Nesse contexto e para terminar, questiono o completo  abandono da cidade de Porto Velho. Fato  ímpar, pois involuímos e regredimos na última década. Lixo acumulado, ruas esburacadas, trânsito caótico e assassino, violência extremada, sujeira, total falta de iniciativa administrativa e gerencial de nossos “alcaides” (não apenas do último). A cidade mais parece uma praça de guerra ou a ruína de um povoado destroçado por um bombardeio ou tsunami.

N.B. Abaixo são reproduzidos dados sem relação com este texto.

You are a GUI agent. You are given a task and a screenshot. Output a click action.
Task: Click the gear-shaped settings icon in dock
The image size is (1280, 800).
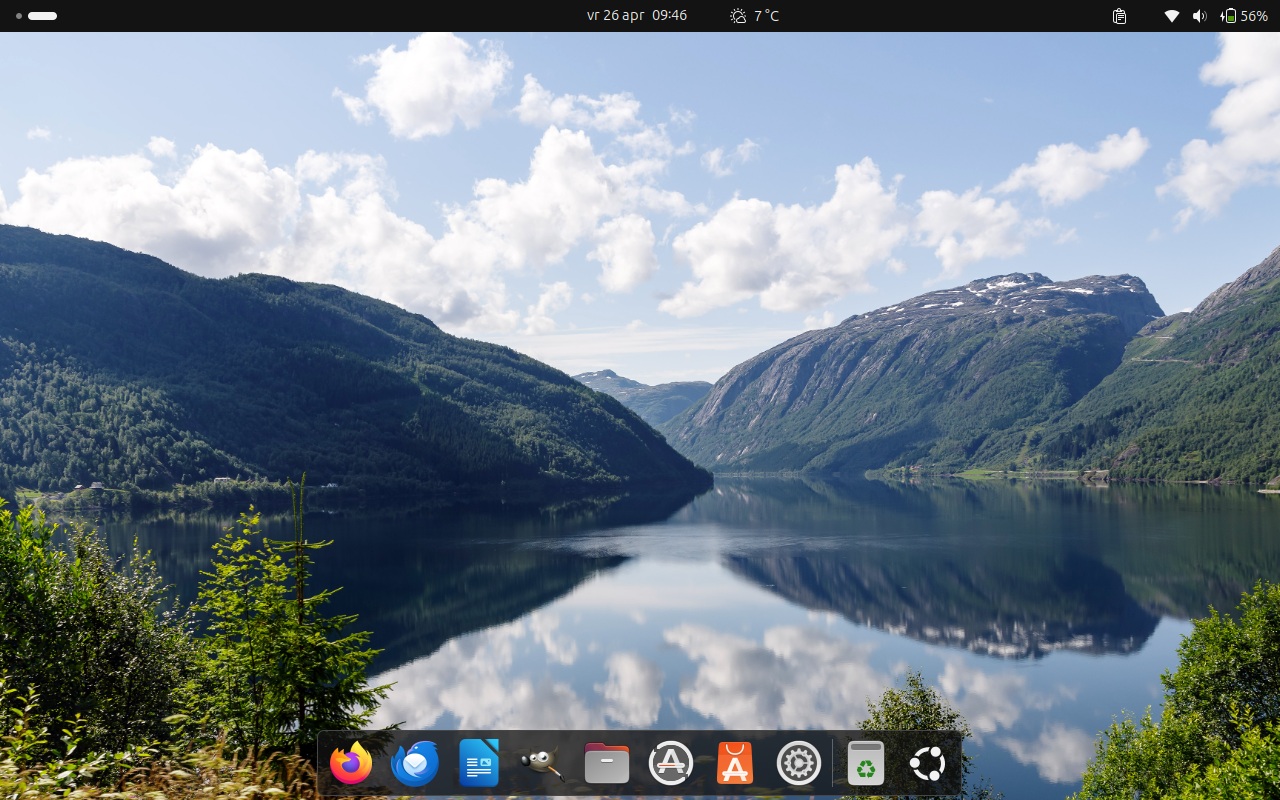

E como não nos voltarmos às responsabilidades de autoridades e empreiteiros? Até nisso as enchentes nos remetem às responsabilidades políticas e gerenciais. A cada dia as autoridades de trânsito isolam avenidas e ruas inundadas, submetendo a população a um stress violento e sem explicações, na medida em que somos forçados a seguir “caminhos improvisados” cheios de riscos, de lixo, buracos, sem iluminação alguma e sem sinalização nenhuma. Improviso grosseiro, improviso grosseiro e mais improviso grosseiro. É só o que vemos. É só que temos.

Como não perceber responsabilidades?

 

Todos temos nossas parcelas de culpa. Votamos mal e pagamos o preço do péssimo voto. Mas isso não dá às autoridades eleitas o direito de serem tão ruins. Deveriam, antes, renunciar ao invés de “des”governar com base em desculpas e mentiras sem fim. Talvez o pior ainda esteja por vir: o pós-enchente trará as epidemias, trará a necessidade de contabilizar clara e publicamente os prejuízos e de apresentar um plano ou proposta de reconstrução. Como esperar isso de autoridades que não conseguiram mandar limpar a cidade de seu lixo e mato em mais de um ano de governo?

 Triste Porto Velho, triste Guajará-Mirim, abandonadas pela metrópole e forçadas ao silêncio, conformismo e autofagia em nome de algum lucro desmedido de metropolitanos que vêm aqui e nos tiram tudo o que temos, deixando apenas o rombo e, no caso presente, a sensação, à La Luís XV, que “depois deles o dilúvio”.